The lines to copy run from the one containing "You are a GUI" to the very end of the records; give them exactly, and only them, without pictures.

[Stored items]
* * * * *

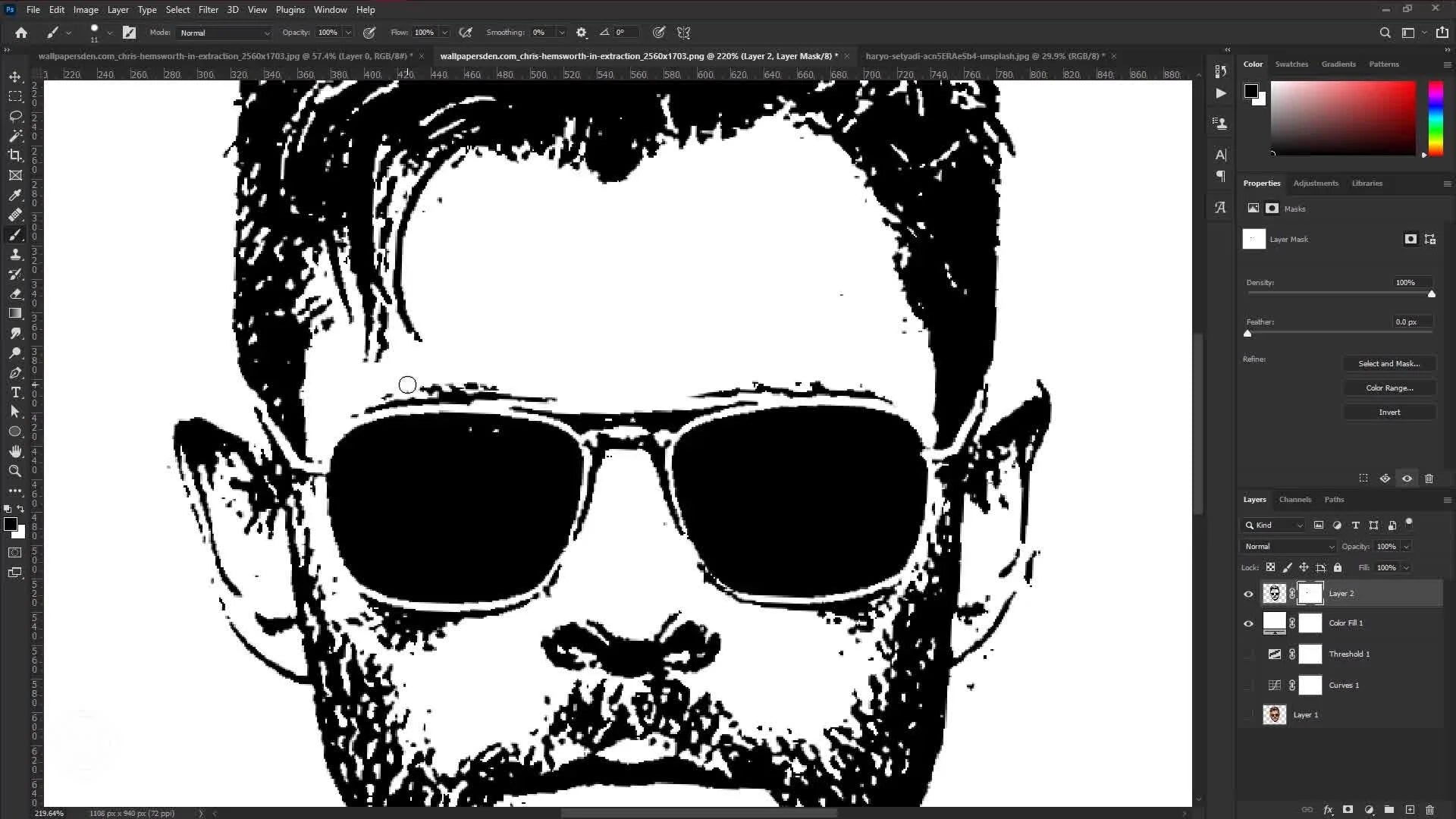Select the Lasso tool

pyautogui.click(x=15, y=116)
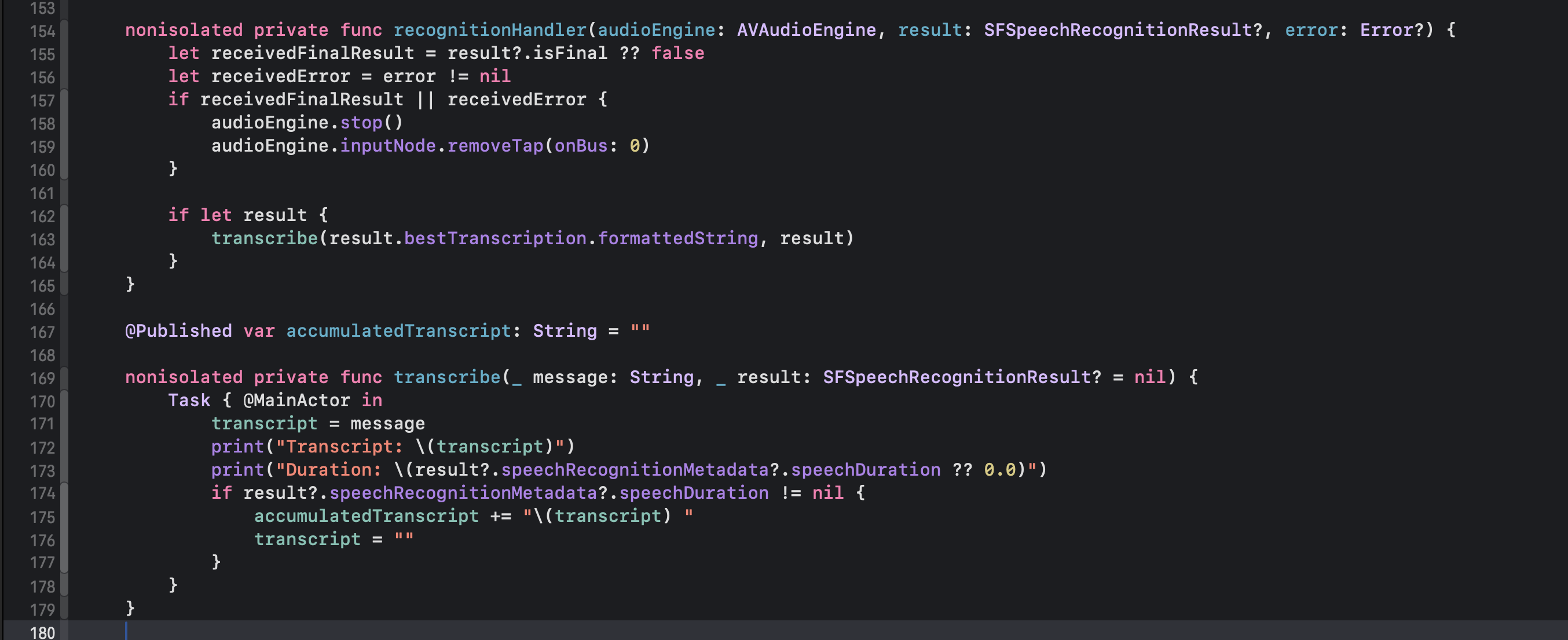The image size is (1568, 640).
Task: Click the formattedString property
Action: [x=677, y=238]
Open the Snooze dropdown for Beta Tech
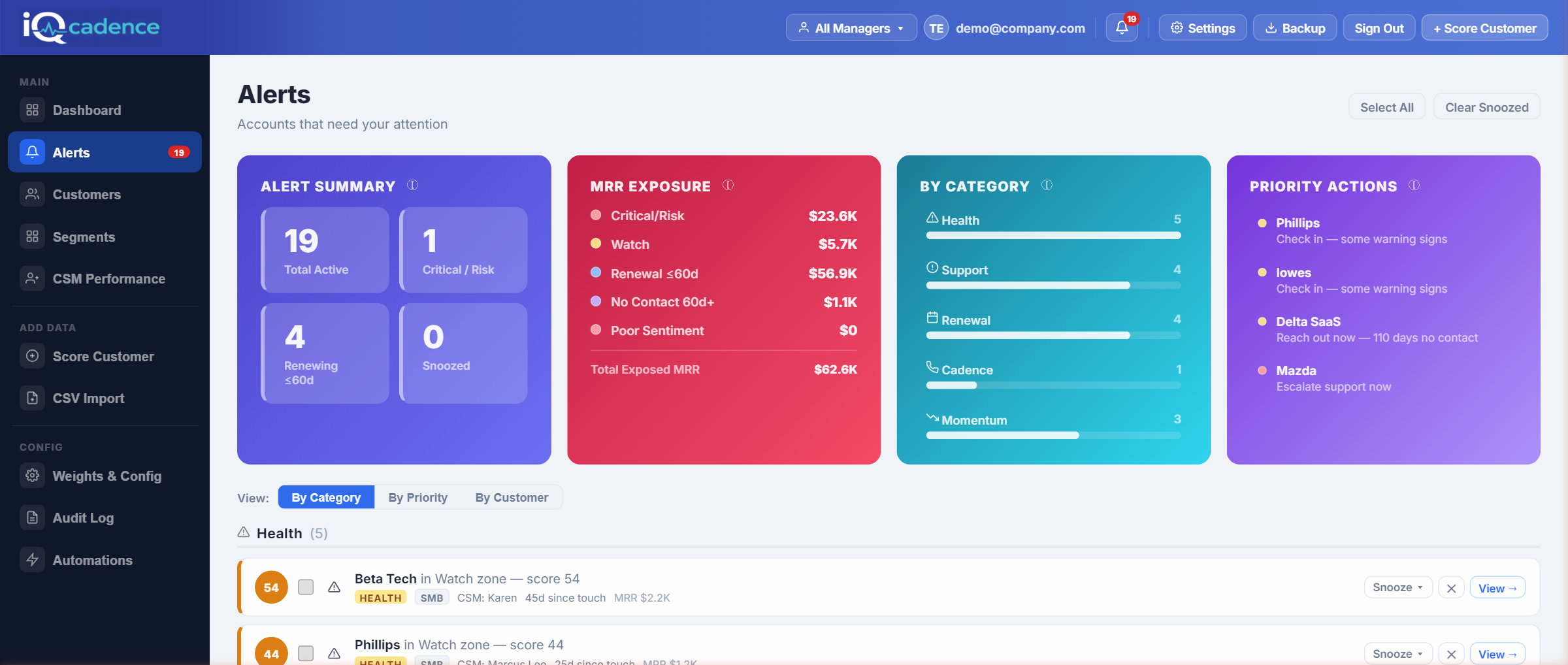The height and width of the screenshot is (665, 1568). point(1397,587)
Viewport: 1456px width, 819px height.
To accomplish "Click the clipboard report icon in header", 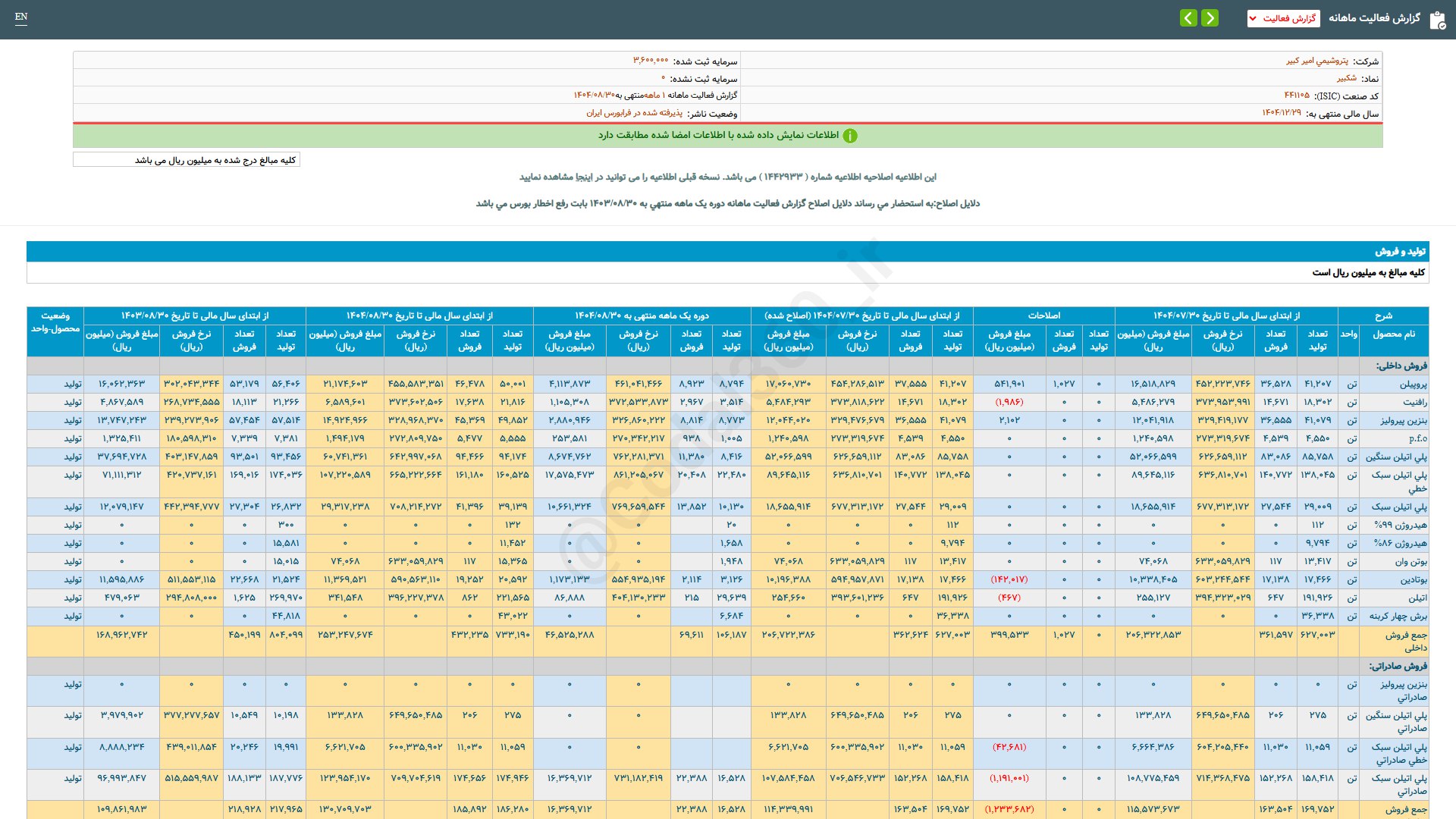I will coord(1437,20).
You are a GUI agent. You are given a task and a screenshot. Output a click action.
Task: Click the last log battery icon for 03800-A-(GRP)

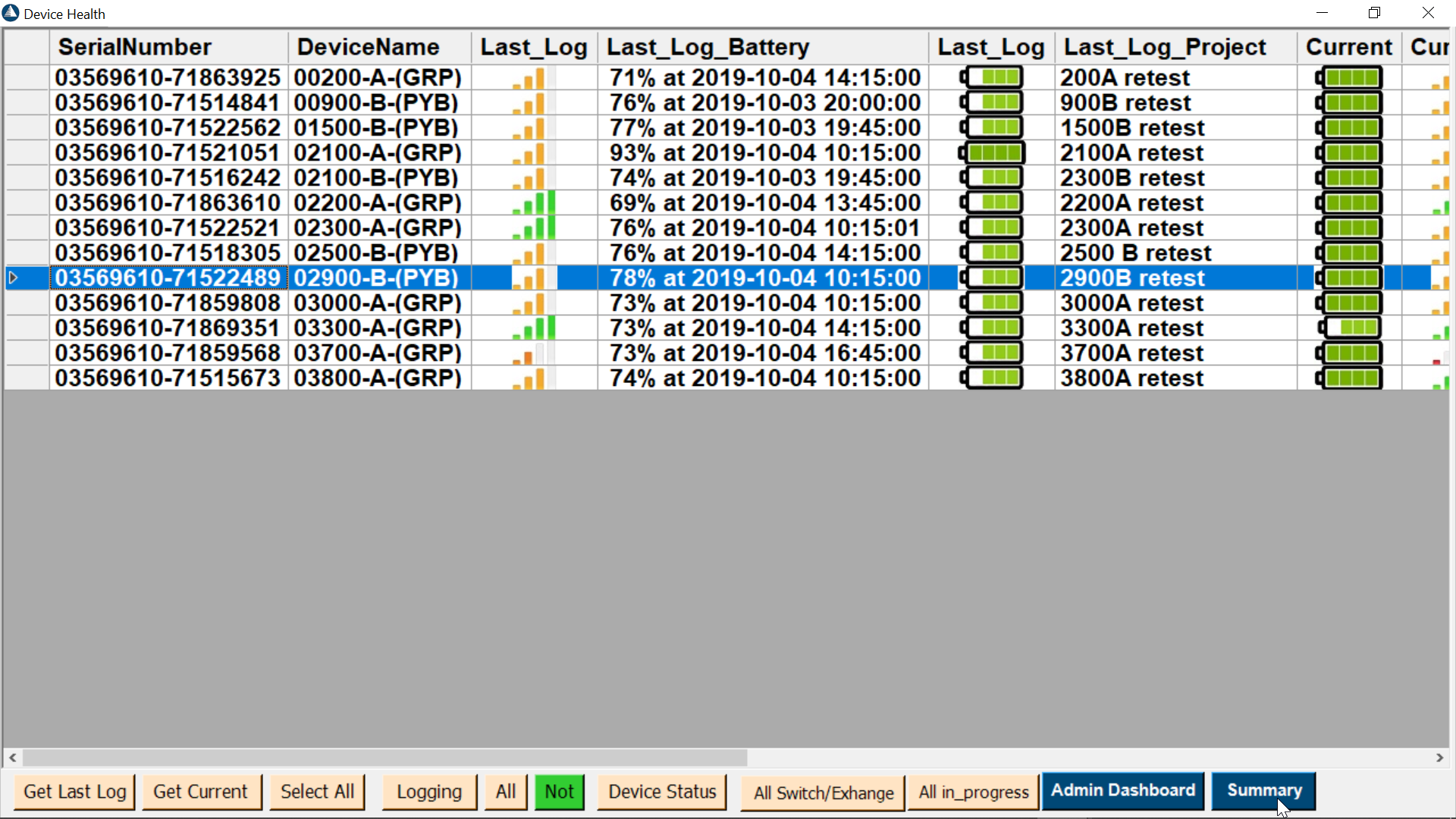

* * * * *

## Answer section
You are a GUI agent. You are given a task and a screenshot. Output a click action.
Task: Click the last log battery icon for 03800-A-(GRP)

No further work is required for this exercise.